Rumsfeld: Korea Północna jest "demonem"
Składając wizytę w Korei Południowej szef amerykańskiego resortu obrony Donald Rumsfeld określił Koreę Północną mianem "demona", oskarżając ten kraj o wydawanie olbrzymich sum na budowanie potęgi wojskowej w momencie, gdy zwykli obywatele KRLD umierają z głodu.
We wtorek - drugiego dnia swojej wizyty w Korei Południowej - Rumsfeld wizytował amerykańskie bazy w tym kraju.

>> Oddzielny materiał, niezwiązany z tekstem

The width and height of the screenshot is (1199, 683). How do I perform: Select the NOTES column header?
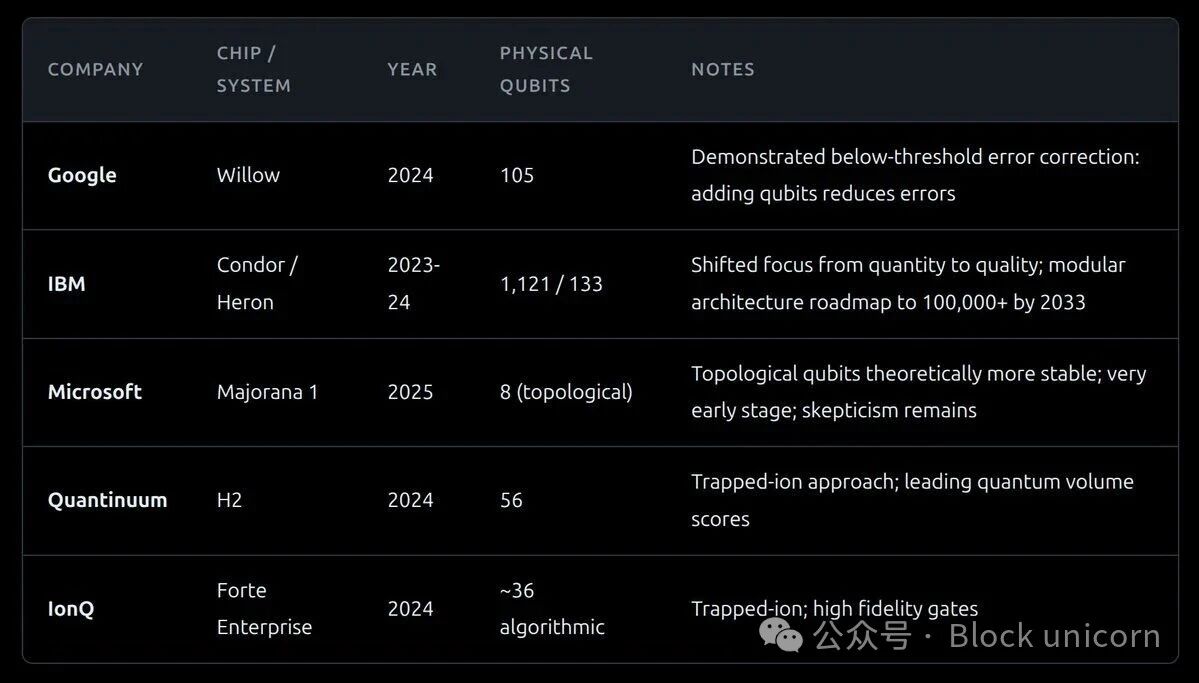722,69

W Korei Południowej stacjonuje ok. 37 tys. żołnierzy USA. We wtorek ministrowie obrony obu państw uzgodnili mechanizmy przemieszczenia wojsk USA z rejonu linii demarkacyjnej, dzielącej Półwysep Koreański, dalej na południe.
Sekretarz obrony USA odwiedził amerykańskie odziały w bazie Osan pod Seulem i w bazie Casey - 13 kilometrów od międzykoreańskiej granicy. Granicę tę Rumsfeld określił linią, oddzielającą "strefę wolności od strefy zniewolenia" zauważając, że w miarę rozwoju demokracji na Południu, Korea Północna coraz bardziej pogrąża się w nędzy i ciemnocie.

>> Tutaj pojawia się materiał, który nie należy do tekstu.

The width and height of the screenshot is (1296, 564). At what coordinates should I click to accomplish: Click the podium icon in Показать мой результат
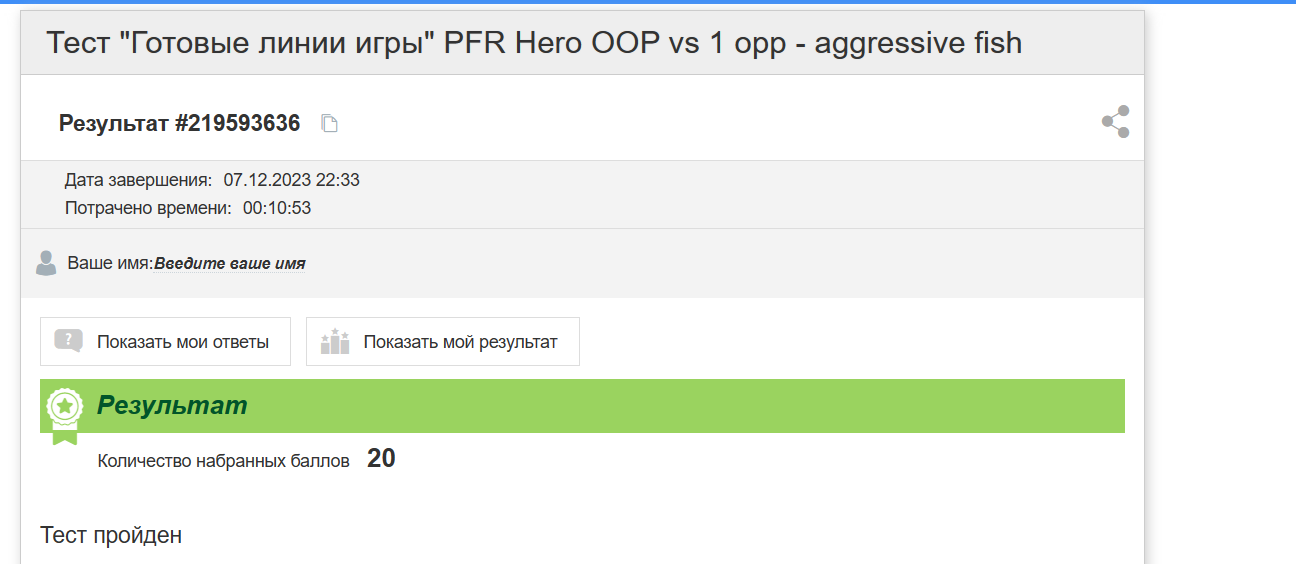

Deklaracje Rumsfelda zostały złożone w momencie, gdy kraje regionu usiłują doprowadzić do wznowienia jeszcze w grudniu rozmów na temat północnokoreańskiego programu atomowego. Rozmowy te - w gronie sześciu państw (obu Korei, USA, Chin, Rosji i Japonii) miały miejsce latem w Pekinie, jednakże nie przyniosły konkretnych rezultatów.